Copy the data verbatim, starting at the line that contains "571x451 pixels. Task: Expand" and ending at the line that contains "Looking at the screenshot, I should [350, 231].", with both of those lines included.

◆ **DATA FOR THIS EXERCISE**
· · · · ·

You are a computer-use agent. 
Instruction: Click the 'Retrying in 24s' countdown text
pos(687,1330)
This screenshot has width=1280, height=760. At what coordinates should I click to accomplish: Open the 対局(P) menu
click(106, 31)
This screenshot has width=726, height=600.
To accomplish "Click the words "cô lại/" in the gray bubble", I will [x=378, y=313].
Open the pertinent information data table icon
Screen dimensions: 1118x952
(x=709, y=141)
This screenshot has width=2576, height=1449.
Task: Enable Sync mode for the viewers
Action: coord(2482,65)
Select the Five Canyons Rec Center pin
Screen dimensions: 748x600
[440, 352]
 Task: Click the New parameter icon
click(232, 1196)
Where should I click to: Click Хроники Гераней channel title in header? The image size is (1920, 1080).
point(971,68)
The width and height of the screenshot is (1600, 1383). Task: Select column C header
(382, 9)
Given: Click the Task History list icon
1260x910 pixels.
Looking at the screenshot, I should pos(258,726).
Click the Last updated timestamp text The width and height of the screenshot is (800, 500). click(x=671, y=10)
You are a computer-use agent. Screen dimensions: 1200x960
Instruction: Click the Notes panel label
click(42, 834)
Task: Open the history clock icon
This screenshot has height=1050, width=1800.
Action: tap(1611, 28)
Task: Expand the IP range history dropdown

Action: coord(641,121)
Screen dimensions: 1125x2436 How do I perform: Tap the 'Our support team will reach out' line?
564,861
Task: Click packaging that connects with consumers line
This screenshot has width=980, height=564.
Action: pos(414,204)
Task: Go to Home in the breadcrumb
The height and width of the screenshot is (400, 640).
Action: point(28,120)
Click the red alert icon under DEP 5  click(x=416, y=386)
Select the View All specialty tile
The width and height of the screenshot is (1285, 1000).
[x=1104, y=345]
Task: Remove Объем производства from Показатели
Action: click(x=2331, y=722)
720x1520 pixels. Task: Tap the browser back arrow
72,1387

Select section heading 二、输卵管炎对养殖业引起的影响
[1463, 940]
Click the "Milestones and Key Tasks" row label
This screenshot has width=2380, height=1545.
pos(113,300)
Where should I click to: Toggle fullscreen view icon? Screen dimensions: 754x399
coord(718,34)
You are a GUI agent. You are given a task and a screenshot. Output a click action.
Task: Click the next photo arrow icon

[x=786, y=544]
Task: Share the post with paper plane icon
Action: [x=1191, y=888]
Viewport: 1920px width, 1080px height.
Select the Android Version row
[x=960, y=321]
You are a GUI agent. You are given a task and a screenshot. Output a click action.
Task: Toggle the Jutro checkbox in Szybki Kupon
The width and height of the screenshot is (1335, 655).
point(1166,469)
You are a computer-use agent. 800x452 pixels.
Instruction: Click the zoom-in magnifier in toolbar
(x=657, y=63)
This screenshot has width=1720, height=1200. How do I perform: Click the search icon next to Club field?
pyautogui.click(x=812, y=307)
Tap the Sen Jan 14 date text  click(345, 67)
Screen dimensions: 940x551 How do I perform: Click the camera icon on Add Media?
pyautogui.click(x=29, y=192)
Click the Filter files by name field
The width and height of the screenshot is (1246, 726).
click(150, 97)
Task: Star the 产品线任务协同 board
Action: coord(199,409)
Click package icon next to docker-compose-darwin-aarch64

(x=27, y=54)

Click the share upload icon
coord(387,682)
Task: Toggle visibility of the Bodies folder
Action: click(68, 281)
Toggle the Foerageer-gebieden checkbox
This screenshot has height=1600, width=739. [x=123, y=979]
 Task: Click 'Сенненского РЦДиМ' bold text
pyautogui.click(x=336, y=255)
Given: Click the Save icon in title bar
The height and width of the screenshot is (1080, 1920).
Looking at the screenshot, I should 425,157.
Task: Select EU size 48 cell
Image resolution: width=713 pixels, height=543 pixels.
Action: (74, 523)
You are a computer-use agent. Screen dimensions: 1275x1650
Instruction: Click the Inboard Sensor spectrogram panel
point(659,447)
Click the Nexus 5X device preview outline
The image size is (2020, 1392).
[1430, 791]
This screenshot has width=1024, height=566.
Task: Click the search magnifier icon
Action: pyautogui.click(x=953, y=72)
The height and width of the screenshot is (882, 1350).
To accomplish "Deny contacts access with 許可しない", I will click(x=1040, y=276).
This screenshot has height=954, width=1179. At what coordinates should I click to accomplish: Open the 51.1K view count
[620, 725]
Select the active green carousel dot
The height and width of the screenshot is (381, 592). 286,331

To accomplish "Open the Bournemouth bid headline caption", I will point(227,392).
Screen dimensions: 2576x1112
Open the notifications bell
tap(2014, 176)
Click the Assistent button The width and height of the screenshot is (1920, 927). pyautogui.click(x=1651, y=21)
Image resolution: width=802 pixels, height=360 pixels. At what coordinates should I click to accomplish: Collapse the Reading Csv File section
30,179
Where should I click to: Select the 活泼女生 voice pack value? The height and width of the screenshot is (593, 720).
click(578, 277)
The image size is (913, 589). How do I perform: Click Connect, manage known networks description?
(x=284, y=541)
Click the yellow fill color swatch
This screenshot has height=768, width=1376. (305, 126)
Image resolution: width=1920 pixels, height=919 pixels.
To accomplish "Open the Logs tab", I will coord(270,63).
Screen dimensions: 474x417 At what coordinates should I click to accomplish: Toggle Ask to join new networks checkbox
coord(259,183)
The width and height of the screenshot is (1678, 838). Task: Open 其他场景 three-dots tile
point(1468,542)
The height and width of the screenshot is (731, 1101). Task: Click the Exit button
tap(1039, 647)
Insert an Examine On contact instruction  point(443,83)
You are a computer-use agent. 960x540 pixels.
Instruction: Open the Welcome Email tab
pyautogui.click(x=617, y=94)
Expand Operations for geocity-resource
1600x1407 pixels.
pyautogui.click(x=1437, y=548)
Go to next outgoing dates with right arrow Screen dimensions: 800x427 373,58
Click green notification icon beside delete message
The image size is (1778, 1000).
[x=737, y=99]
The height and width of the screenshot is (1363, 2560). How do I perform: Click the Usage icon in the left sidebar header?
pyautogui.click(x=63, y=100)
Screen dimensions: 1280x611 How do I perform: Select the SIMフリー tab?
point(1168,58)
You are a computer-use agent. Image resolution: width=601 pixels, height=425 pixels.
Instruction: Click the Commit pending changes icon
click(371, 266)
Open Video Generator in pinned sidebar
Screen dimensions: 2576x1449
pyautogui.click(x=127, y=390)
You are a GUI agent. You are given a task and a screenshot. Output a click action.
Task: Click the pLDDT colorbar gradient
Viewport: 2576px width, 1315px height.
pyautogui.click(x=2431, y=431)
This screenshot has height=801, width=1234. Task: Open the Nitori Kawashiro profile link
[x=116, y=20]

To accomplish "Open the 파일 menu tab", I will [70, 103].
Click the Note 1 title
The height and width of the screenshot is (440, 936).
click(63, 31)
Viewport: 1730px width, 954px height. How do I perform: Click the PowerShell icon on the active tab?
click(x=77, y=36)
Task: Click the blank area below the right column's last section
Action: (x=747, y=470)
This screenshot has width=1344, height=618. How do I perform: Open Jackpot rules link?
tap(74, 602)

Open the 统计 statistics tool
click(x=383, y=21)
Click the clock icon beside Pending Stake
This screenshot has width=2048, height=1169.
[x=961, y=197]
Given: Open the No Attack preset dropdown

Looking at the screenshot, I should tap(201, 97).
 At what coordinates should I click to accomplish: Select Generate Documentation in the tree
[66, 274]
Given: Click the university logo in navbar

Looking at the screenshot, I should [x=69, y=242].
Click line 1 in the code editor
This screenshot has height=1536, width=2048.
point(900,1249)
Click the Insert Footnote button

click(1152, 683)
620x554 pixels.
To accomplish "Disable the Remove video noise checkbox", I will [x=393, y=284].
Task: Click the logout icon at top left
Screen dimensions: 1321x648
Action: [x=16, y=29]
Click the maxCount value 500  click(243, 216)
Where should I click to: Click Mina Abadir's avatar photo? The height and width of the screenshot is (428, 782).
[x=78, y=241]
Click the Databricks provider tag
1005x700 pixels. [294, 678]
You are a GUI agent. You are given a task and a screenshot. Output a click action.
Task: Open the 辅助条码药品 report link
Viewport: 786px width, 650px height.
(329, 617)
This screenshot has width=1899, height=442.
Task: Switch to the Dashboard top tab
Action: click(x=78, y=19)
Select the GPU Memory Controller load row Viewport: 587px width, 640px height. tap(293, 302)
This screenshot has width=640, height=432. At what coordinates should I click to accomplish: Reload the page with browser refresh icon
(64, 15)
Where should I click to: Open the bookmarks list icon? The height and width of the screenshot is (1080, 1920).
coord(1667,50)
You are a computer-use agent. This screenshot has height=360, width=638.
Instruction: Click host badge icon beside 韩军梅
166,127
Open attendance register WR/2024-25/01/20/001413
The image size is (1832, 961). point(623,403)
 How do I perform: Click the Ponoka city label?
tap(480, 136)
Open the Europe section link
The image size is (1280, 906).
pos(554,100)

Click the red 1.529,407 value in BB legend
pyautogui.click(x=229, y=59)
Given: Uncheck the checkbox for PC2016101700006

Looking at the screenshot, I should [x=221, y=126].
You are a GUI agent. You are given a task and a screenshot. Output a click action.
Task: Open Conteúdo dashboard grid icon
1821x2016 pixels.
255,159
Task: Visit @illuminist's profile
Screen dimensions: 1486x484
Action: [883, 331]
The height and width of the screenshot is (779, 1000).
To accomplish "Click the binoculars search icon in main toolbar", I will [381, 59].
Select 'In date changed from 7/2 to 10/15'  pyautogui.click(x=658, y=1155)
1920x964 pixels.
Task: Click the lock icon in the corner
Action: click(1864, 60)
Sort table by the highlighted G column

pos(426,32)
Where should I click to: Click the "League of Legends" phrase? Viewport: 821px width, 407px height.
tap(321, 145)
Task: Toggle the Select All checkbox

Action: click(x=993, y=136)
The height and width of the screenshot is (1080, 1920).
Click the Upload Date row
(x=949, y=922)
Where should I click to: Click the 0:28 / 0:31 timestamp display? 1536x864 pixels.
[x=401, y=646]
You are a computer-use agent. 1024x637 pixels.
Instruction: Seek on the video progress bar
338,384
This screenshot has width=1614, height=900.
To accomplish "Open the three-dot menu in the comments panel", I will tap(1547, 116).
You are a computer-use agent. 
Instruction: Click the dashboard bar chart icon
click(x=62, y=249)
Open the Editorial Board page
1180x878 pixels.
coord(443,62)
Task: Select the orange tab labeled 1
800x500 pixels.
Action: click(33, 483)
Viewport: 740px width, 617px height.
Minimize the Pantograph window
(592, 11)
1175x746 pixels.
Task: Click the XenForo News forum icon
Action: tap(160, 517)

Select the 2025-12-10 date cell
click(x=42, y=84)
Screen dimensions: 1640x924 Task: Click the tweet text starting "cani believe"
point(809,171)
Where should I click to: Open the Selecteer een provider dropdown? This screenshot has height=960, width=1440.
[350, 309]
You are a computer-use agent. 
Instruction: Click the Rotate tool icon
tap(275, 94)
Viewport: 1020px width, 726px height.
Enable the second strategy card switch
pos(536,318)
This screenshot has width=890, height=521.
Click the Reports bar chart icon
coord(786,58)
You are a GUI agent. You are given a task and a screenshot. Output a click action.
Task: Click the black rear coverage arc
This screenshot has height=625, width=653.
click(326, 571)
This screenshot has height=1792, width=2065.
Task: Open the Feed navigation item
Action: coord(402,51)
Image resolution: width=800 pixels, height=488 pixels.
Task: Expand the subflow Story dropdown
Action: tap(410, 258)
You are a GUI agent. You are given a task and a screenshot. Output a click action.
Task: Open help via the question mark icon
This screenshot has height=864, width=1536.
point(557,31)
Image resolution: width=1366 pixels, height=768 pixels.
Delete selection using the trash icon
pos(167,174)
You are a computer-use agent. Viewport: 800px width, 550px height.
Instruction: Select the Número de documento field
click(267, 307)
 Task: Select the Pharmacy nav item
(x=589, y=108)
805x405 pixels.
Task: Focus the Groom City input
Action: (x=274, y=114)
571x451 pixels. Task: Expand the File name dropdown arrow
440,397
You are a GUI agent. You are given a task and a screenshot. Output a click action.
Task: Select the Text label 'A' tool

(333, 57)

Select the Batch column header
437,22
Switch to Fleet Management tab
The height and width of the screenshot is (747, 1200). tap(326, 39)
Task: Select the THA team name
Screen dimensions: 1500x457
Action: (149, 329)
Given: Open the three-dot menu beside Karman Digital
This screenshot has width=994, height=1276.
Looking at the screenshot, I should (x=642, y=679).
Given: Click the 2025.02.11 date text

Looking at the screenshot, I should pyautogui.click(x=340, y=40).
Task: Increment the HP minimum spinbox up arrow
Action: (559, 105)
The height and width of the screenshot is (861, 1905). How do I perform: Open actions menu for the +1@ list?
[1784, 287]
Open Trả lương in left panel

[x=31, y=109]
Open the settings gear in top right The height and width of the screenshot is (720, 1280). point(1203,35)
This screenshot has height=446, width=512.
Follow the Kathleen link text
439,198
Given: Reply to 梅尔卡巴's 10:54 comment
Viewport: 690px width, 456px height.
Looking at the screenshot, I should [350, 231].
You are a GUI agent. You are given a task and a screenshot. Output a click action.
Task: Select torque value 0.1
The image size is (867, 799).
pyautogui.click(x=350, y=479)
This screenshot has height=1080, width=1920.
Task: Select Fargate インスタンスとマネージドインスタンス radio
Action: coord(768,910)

· · · · ·

◆ **RESPONSE**
571x451 pixels. Task: Expand the File name dropdown arrow
440,397
You are a GUI agent. You are given a task and a screenshot. Output a click action.
Task: Select the Text label 'A' tool

(333, 57)

Select the Batch column header
437,22
Switch to Fleet Management tab
The height and width of the screenshot is (747, 1200). tap(326, 39)
Task: Select the THA team name
Screen dimensions: 1500x457
Action: (149, 329)
Given: Open the three-dot menu beside Karman Digital
This screenshot has width=994, height=1276.
Looking at the screenshot, I should (x=642, y=679).
Given: Click the 2025.02.11 date text

Looking at the screenshot, I should pyautogui.click(x=340, y=40).
Task: Increment the HP minimum spinbox up arrow
Action: (559, 105)
The height and width of the screenshot is (861, 1905). How do I perform: Open actions menu for the +1@ list?
[1784, 287]
Open Trả lương in left panel

[x=31, y=109]
Open the settings gear in top right The height and width of the screenshot is (720, 1280). point(1203,35)
This screenshot has height=446, width=512.
Follow the Kathleen link text
439,198
Given: Reply to 梅尔卡巴's 10:54 comment
Viewport: 690px width, 456px height.
Looking at the screenshot, I should [350, 231].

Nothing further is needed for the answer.